Torino, che contava allora 450.000 abitanti, in 200 giorni accolse 7.409.145 visitatori, di cui molti stranieri, in particolare francesi, facilitati dalle tariffe promozionali della Compagnia Ferroviaria Paris -Lyon-Mediterranée.
L'Esposizione, immensa, si estese su un milione e 200 mila metri quadrati, lungo le sponde del Po e venne giudicata, un po' entusiasticamente, come una delle maggiori manifestazioni che il mondo avesse visto sino ad allora. Fu l'ultima occasione della belle-epoque prima che fosse definitivamente spazzata via dalla prima guerra mondiale. Chiudeva anche l'era delle grandi mostre torinesi iniziata con l'Esposizione Generale Italiana del 1884; con l'Esposizione Generale Italiana di Elettricità e di Arte Sacra del 1898 (in occasione del cinquantenario dello Statuto Albertino); e con la Prima Esposizione di Arte Decorativa Moderna del 1902, che lanciò lo stile Liberty a Torino.
Il libro vuol essere un contributo, a cent'anni di distanza, per un'approfondita riflessione su queste manifestazioni popolari.

PREFAZIONE


E' convinzione degli storici che Torino incominciò a diventare metropoli industriale il giorno stesso in cui cessò di essere capitale. Infatti dopo che il Governo Minghetti represse con durezza i moti torinesi che seguirono all'annuncio della "Convenzione" con la Francia per il trasferimento della capitale d'Italia a Firenze (cinquantadue morti e centottantaquattro feriti), la città ebbe un sussulto di fierezza rifiutando di piangersi addosso e di piegarsi su se stessa e, molto pragmaticamente, il Comune nominò una commissione incaricata di indicare quale ruolo avrebbe potuto svolgere la Torino del futuro.
La commissione, presieduta da Giovanni Sommeiller (l'artefice della Galleria del Frejus), suggerì di trasformare Torino in città con caratteristiche industriali e il Sindaco, marchese Emanuele Luserna di Rorà, lanciò l'imperativo: "Torino deve diventare la Manchester d'Italia". Da quel momento le amministrazioni comunali che si susseguirono, e la società civile motu-proprio, operarono con coerenza per conseguire questo obiettivo largamente condiviso.
Già nel 1865 il Comune decise di diffondere in più lingue un "Appello" diretto agli industriali nazionali ed esteri invitandoli ad investire a Torino dove avrebbero trovato agevolazioni fiscali e potenziamento di infrastrutture.
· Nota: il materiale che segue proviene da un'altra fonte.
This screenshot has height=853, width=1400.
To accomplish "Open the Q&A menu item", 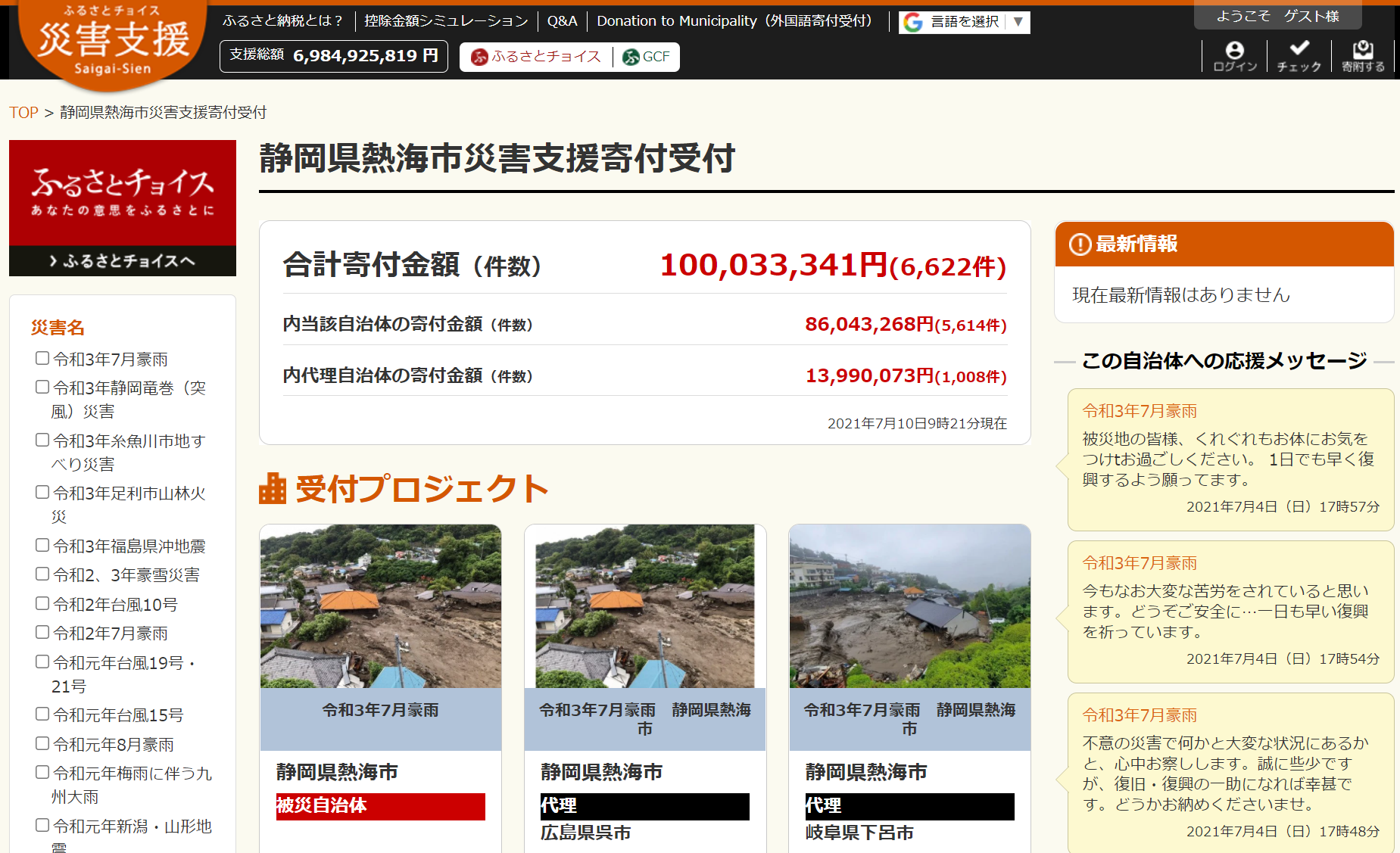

Si avviò nello stesso tempo un forte processo di modernizzazione del sistema delle comunicazioni e dell'approvvigionamento energetico: dall'apporto scientifico di Galileo Ferraris, alla canalizzazione delle acque del torrente Ceronda che produssero in breve periodo circa 2000 cavalli vapore di energia per le industrie manifatturiere.
Ma ad onta di questo fervore avveniristico delle classi abbienti, nel popolino serpeggiava il pessimismo più nero: tutti avvertivano che era finita un'epoca e una profonda cesura si era aperta nella storia della città.
La perdita del rango di capitale aveva prodotto immediatamente un'emorragia di persone, diminuzione di posti di lavoro nell'amministrazione centrale, chiusura di pubblici esercizi, e una generale depressione delle attività economiche. I monsù Travet dovettero affrontare una drastica riduzione del loro numero e la svalutazione del loro ruolo, adattarsi a investimenti o trasferirsi a Firenze diventata la nuova capitale.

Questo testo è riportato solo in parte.